Football fashion is no longer confined to terraces, tunnel fits, or retro shirt collectors. The latest collaboration between H&M and Italian sportswear institution Lotto understands that — and builds a menswear collection around the broader culture that surrounds the game.

Founded in Montebelluna in 1973, Lotto has decades of sporting heritage to pull from. Rather than treating that archive as museum material, this collection reworks it into something sharper, more wearable, and notably less sentimental.

The reference points are clear: the player, the manager, the referee, the supporters. Instead of leaning into costume, the collection uses those archetypes to shape a wardrobe that feels rooted in football without becoming trapped by it.

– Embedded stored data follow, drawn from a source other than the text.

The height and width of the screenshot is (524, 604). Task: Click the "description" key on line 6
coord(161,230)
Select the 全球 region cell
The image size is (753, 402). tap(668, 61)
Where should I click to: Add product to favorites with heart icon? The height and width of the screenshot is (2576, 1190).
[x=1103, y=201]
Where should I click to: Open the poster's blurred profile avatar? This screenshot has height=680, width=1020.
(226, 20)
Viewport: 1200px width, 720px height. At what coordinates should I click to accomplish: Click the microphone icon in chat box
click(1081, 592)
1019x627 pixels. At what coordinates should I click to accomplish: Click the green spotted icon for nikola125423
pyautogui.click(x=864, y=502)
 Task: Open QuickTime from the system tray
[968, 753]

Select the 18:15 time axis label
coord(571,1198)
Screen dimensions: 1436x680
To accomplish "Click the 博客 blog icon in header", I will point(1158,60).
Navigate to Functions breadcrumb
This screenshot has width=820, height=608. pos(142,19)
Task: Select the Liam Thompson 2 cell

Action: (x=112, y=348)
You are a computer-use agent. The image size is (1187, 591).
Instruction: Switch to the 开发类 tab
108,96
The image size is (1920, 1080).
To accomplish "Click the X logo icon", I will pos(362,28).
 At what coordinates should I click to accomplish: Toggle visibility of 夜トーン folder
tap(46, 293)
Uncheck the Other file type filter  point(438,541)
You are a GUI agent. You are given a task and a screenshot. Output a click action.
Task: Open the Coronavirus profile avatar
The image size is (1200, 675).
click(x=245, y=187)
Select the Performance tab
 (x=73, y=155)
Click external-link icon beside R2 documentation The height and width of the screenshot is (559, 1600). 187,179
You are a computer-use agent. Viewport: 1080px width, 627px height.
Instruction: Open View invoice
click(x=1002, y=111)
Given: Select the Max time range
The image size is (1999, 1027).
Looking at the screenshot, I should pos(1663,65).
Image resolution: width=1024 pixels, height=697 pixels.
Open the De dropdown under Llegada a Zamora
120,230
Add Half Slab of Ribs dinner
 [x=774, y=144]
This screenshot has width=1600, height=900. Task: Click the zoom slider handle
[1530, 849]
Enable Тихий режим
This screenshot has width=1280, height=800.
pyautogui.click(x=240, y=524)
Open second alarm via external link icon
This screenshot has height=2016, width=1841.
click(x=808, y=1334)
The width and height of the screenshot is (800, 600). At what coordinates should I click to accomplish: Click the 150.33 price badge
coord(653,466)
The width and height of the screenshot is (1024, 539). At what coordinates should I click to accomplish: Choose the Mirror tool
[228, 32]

The strongest pieces are the most direct. Bright jersey sets, polos, shorts and high socks arrive stamped with graphic striping and Lotto’s signature double diamond jacquard lifted from the brand’s archive. They carry the familiar visual language of classic sportswear but land with enough contemporary edge to feel relevant beyond matchday.

What keeps the collection interesting, however, is its willingness to step off the pitch. Oversized faux-leather shorts and a tailored blazer inject a harder fashion sensibility into the mix, styled with the same casual confidence as the athletic pieces. Accessories — logo caps, scarves and sneakers — complete the proposition without overplaying the football narrative.

This is less about technical sportswear and more about identity dressing. Football remains the starting point, but community, character and styling do the heavy lifting. In a market saturated with retro kits and surface-level sports references, Lotto x H&M takes a more considered route: heritage sportswear reframed for a generation that treats fashion and football as part of the same conversation.